Find Page Breaks Faster

  • I need to find row numbers of the horizontal page breaks on a sheet quickly. The only method I have found to do this is by using the HPageBreaks property, which is painfully slow.


    Is there another way of doing this that's faster? Or some other manner of using HPageBreaks that improves its speed?


    The scenario is that I have a macro which generates a list of items where each item is two rows long. If an item intersects a page break--one row is on one page and the 2nd row is on the next page--I want to insert a row so that the entire item is on the next page.


    I've been searching everywhere and can't find any other way. Any help would be greatly appreciated.

  • Re: Find Page Breaks Faster?


    You really need to post the code you are using. I suspect switching of the calc and the screen would speed things up.


    You could try jumping to the page breaks like :-



    HTH
    Carl

  • Re: Find Page Breaks Faster?


    That's similar to the code I had. But I tried your code in a fresh workbook, adding the code for turning off screen updating and calculation (and tweaked the row offset for insertting a new row).



    It took about 12 seconds per 100 rows and each cell in the first column just had two words. That's painfully slow in the application I'm using it in.


    If I have to, I'll use it, but I'm hoping there's another way.....


    Thanks for replying, though! :)

  • Re: Find Page Breaks Faster?


    Excel needs to chat with the printer driver when you're doing page setup, and I expect this is also true in finding pagebreaks. If the printer is not online, it takes much longer.

    [SIZE=1]Entia non sunt multiplicanda sine necessitate.[/SIZE]

  • Re: Find Page Breaks Faster?


    It does take time because as shg points out as you run through the pagebreaks collection it starts to talk to the spooler. Your case seems to be too slow though. I tested with 20000 rows and it took 35 seconds (printer off or on)[XP, Office 2003, Core 2 2.13 @ 50%). I have seen several issues with printer drivers slowing Excel to a crawl so maybe worth searching on that or reinstalling.


    As you are waiting have a look in the task manager and see if the spooler (spoolsv.exe) is eating resources.

  • Re: Find Page Breaks Faster?


    You can use an XLM4 macro function to return an array of the rows immediately below where the horizontal page breaks are. Unfortunately, despite repeated efforts, I couln't get an array returned in code via Application.ExecuteExcel4Macro() macro - it only seemed to want to return a single value representing the first page break. It did however work for me as a defined name and referencing that in worksheet cells:


    1. Go Insert>Name>Define and call your name something like HPBreaks
    2. In refers to type:


    =GET.DOCUMENT(64)


    3. Click Add
    4. Back in the worksheet select some empty column somewhere (lets say Z1) and type in the formula:


    =INDEX(HPBreaks,ROW())


    and copy down as far as required.

Activity 1:
Answer these questions about the forum thread on finding page breaks faster:
(a) In the fresh-workbook test, how long did the code take per 100 rows?
(b) In the test run on XP with Office 2003, how many rows were used, and how long did it take?
(c) What should be typed in the "refers to" box when defining the name HPBreaks?
Activity 2:
From the forum thread on finding page breaks faster, reproduce everything from "I've been searching" down to "speed things up.".

Supplied material:

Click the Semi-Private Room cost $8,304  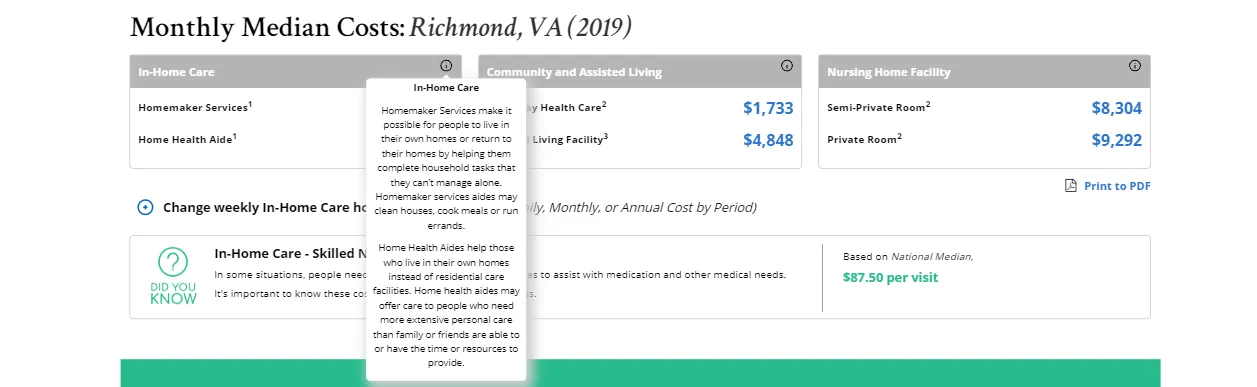coord(1117,108)
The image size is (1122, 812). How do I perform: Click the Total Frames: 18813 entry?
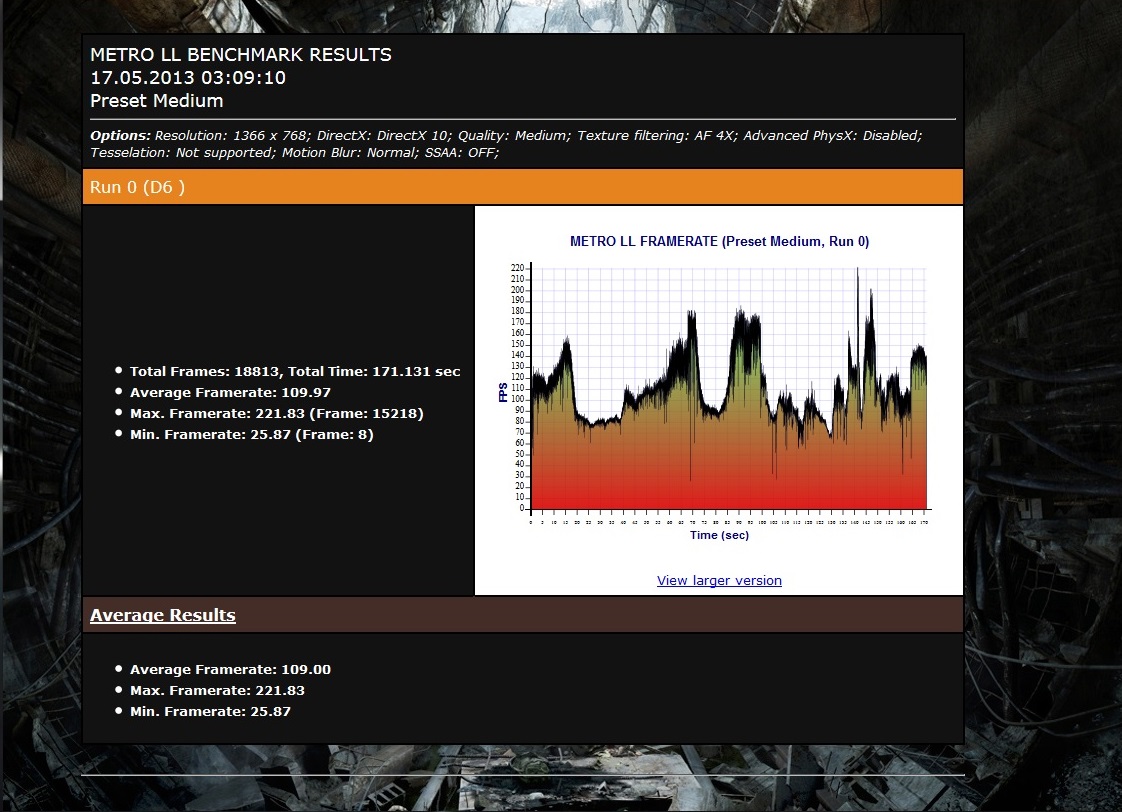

Answer area 1:
(a) About 12 seconds per 100 rows.
(b) 20000 rows, taking 35 seconds.
(c) =GET.DOCUMENT(64)

Answer area 2:
I've been searching everywhere and can't find any other way. Any help would be greatly appreciated.

  • Re: Find Page Breaks Faster?


    You really need to post the code you are using. I suspect switching of the calc and the screen would speed things up.